Premier Foods in ‘constructive dialogue’ with M&S over RF Brookes and Avana Bakeries

Premier Foods is in 'constructive dialogue' with Marks & Spencer over pricing and ranging at its own-label businesses RF Brookes and Avana Bakeries, which saw profits collapse from £15m to zero in 2010.

Premier Foods, which posted a 6.4% rise in pre-tax profit to £166m on sales down 3.5% to £2.57bn in the year to December 31 - ahead of City expectations - said it was confident that it would work with key customer M&S to return the sites to profitability in 2011.

"We are in constructive dialogue with our main customer, Marks and Spencer, which we believe will result in an amended product range and revised pricing and supply arrangements which we believe will return the business to profit in 2011."

A 4.7% slump in sales at the division to £203m were blamed on contract losses and lower volumes sold on existing contracts, while the collapse in profits was blamed on lower volumes, lower prices, poorer mix and higher commodity costs, said the firm.

"The business operates in an industry characterised by overcapacity and, consequently, by decreasing margins. In addition, substantial escalations in the market cost of key commodities such as wheat, dairy products and packaging could not be recovered."

Next candidate for disposal?

While Panmure Gordon director of equity research Graham Jones has argued that Brookes/Avana "should be [Premier's] next candidate for disposal”, it has not in the past attracted sufficiently attractive offers to make a sale worthwhile, and Premier boss Robert Schofield today stressed that there was "no need" for further disposals and that he was not fielding offers for Brookes/Avana.

However, with Greencore potentially on the lookout for fresh acquisition opportunities if Ranjit Boparan scuppers its bid to merge with Northern Foods, things could change, suggests Jones.

The deal would also enable Greencore to build a relationship with M&S (its key customers are Asda, Tesco, the Co-operative Group, Morrisons and Sainsbury's).

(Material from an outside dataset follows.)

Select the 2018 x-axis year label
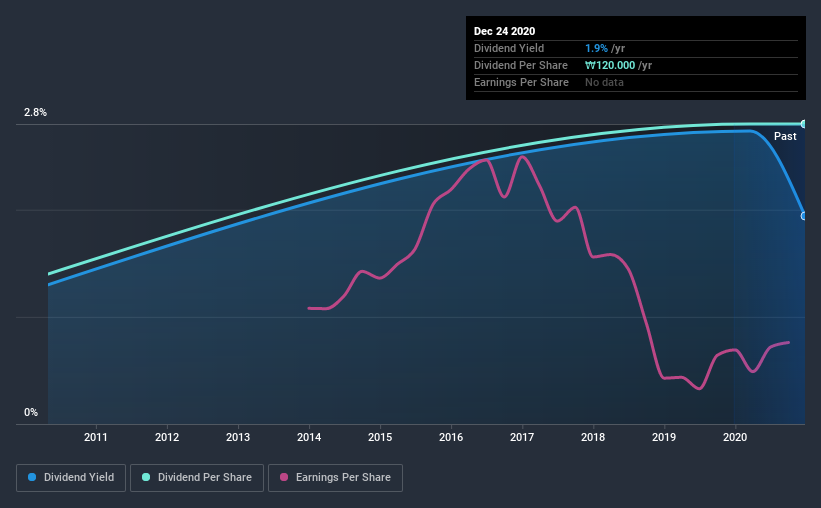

Branston Beans down 8%, Hartley's up 8.7% and Loyd Grossman up 7.2%

Elsewhere, Premier Foods reported mixed fortunes, with stronger sales of Loyd Grossman (+7.2%), Hartley's (+8.7%), Sharwood's (+4.5%), Mr Kipling (+3.3%), Ambrosia (+2.9%) and Hovis (+2.8%), but weaker performances from Branston Beans (-8%), Oxo (-4.8%), Batchelor's (-1.1%, Bisto (-1.5%), Cadbury cakes (-3.4%) and Branston pickles and relishes (-0.6%), said the firm.

"Batchelors and Oxo faced strong competition in their markets and Branston beans and Bisto had a lighter promotional programme. Cadbury cakes sales fell reflecting lower promotional activity."

Operational efficiency

Meanwhile, procurements savings from the supplier rationalisation programme added £16m to trading profits in grocery, while grocery manufacturing costs were reduced by 8% through a variety of initiatives including reduced waste and better scheduling (which reduced the need to use overtime or third party manufacturing).

Grocery profits were up fractionally from £255m to £256m, while Hovis posted a 26% surge in profits to £39m, despite surging wheat prices.

Investec Securities analyst Martin Deboo said it looked like Premier may have turned a corner. “Critically for us, the trading profit result [£311m – ahead of the £300m consensus] has been achieved on the back of manufacturing and SG&A [selling, general and administrative] cost savings rather than a reduction in marketing.”

Datamonitor analyst Mark Whalley added: “Premier will primarily have to focus on revitalizing the likes of Hovis to drive growth, leveraging prominent trends such as health and nostalgia.”